Confrontation with Iran: Under the “maximum pressure” policy, Donald Trump has taken a number of steps against the Persian state’s expansion and its pursuit of nuclear weapons by which it is destabilizing the region. Some of these serious measures were the US’s withdrawal from the Iranian nuclear deal (JCPOA), imposing severe sanctions on the Persian state and Iranian individuals, causing serious hardship to their economy. Or designating the Islamic Revolutionary Guard Corps as a terrorist organization, as the first official national force to be added to the list of foreign terrorist organizations. As mentioned before, Killing Soleimani is also of strategic importance regarding Iran's aspirations in the region. Iran has also taken several steps in the while, which resulted escalating tensions between the two countries with the possibility of a military intervention by the US. Such an event was the shooting of the American drone at the Strait of Hormuz, or the attack on the Saudi oil facilities, which led the U.S. to strengthen further its military capacity at its Gulf ally. As a result of these events, as well as the frequent and very aggressive tweets from the leaders of both sides, some predicted military conflict and another war in the Middle East for the United States.

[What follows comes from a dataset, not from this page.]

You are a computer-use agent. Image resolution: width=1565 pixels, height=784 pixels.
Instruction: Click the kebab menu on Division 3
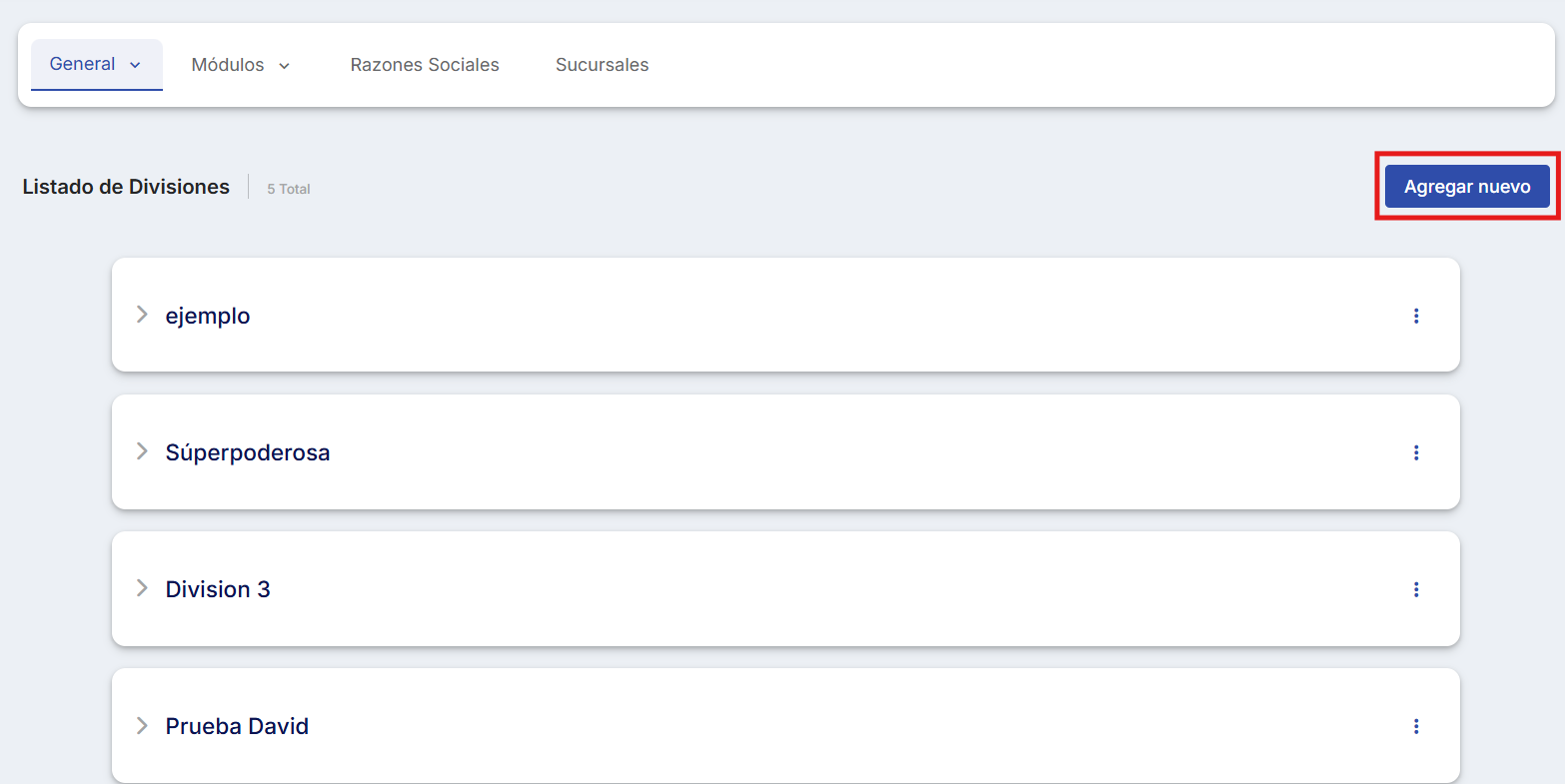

The third group of Trump's foreign policy decisions in the Middle East can be linked to the so-called “Ultimate deal,” an attempt at the settlement of the Palestinian-Israeli relations. For Israel, Trump’s presidency opened a whole new chapter in the relationship between the two countries, which as Benjamin Netanyahu said has never been so close and friendly before. This is due to, inter alia, the recognition of Jerusalem as the capital of Israel; allowing Israel to extend sovereignty over the Golan Heights, or withdrawing from the UN Human Rights Council because of its “chronic anti-Israel bias”. These decisions, in addition to expressing the United States’ absolute support for the Jewish state, have resulted an excessive Israeli-centered foreign policy in the region, which by no means created a proper milieu for another Israeli-Palestinian peace plan, according to some experts. Handled by the president’s son-in-law, Jared Kushner, the “peace plan of the century” was revealed in January 2020. At that time, critical voices reckoned with another Palestinian intifada and an even more declining Arab-Israeli relations, but this is not what happened. Although the Palestinian side even refused to sit down at the negotiating table and the Arab League completely rejected the peace plan, it still seems that the consensus among Arab countries in the region on their approach towards Israel is loosening, as the events of recent weeks have shown.